Data entries
-- Start --
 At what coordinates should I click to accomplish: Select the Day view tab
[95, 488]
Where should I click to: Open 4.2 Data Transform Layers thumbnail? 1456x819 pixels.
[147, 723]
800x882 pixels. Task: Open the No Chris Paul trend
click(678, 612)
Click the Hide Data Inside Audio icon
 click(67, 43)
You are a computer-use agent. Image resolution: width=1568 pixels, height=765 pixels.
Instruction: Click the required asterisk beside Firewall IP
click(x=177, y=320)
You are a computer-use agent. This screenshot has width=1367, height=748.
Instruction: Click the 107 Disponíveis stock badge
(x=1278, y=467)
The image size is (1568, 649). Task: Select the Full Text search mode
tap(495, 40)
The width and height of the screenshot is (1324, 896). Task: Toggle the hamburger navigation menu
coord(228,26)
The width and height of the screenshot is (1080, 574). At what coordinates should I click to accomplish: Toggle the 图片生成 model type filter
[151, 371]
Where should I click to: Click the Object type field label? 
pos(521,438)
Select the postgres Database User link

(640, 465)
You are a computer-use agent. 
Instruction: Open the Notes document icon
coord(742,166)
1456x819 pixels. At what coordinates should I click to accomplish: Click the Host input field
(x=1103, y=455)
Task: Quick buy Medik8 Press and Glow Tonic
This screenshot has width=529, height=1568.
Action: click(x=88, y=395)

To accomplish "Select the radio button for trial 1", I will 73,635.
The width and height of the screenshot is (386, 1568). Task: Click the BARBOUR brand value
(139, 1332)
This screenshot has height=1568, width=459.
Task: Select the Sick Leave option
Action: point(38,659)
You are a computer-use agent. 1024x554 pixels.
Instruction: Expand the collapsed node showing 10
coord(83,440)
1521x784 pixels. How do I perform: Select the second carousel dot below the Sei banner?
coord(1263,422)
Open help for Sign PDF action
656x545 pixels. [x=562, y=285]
-- End --
## SET EXERCISE
Convert every line of the items above into a JSON list of strings, with one string per line and blank lines omitted.

## RIGHT ANSWER
[
  " At what coordinates should I click to accomplish: Select the Day view tab",
  "[95, 488]",
  "Where should I click to: Open 4.2 Data Transform Layers thumbnail? 1456x819 pixels.",
  "[147, 723]",
  "800x882 pixels. Task: Open the No Chris Paul trend",
  "click(678, 612)",
  "Click the Hide Data Inside Audio icon",
  " click(67, 43)",
  "You are a computer-use agent. Image resolution: width=1568 pixels, height=765 pixels.",
  "Instruction: Click the required asterisk beside Firewall IP",
  "click(x=177, y=320)",
  "You are a computer-use agent. This screenshot has width=1367, height=748.",
  "Instruction: Click the 107 Disponíveis stock badge",
  "(x=1278, y=467)",
  "The image size is (1568, 649). Task: Select the Full Text search mode",
  "tap(495, 40)",
  "The width and height of the screenshot is (1324, 896). Task: Toggle the hamburger navigation menu",
  "coord(228,26)",
  "The width and height of the screenshot is (1080, 574). At what coordinates should I click to accomplish: Toggle the 图片生成 model type filter",
  "[151, 371]",
  "Where should I click to: Click the Object type field label? ",
  "pos(521,438)",
  "Select the postgres Database User link",
  "(640, 465)",
  "You are a computer-use agent. ",
  "Instruction: Open the Notes document icon",
  "coord(742,166)",
  "1456x819 pixels. At what coordinates should I click to accomplish: Click the Host input field",
  "(x=1103, y=455)",
  "Task: Quick buy Medik8 Press and Glow Tonic",
  "This screenshot has width=529, height=1568.",
  "Action: click(x=88, y=395)",
  "To accomplish \"Select the radio button for trial 1\", I will 73,635.",
  "The width and height of the screenshot is (386, 1568). Task: Click the BARBOUR brand value",
  "(139, 1332)",
  "This screenshot has height=1568, width=459.",
  "Task: Select the Sick Leave option",
  "Action: point(38,659)",
  "You are a computer-use agent. 1024x554 pixels.",
  "Instruction: Expand the collapsed node showing 10",
  "coord(83,440)",
  "1521x784 pixels. How do I perform: Select the second carousel dot below the Sei banner?",
  "coord(1263,422)",
  "Open help for Sign PDF action",
  "656x545 pixels. [x=562, y=285]"
]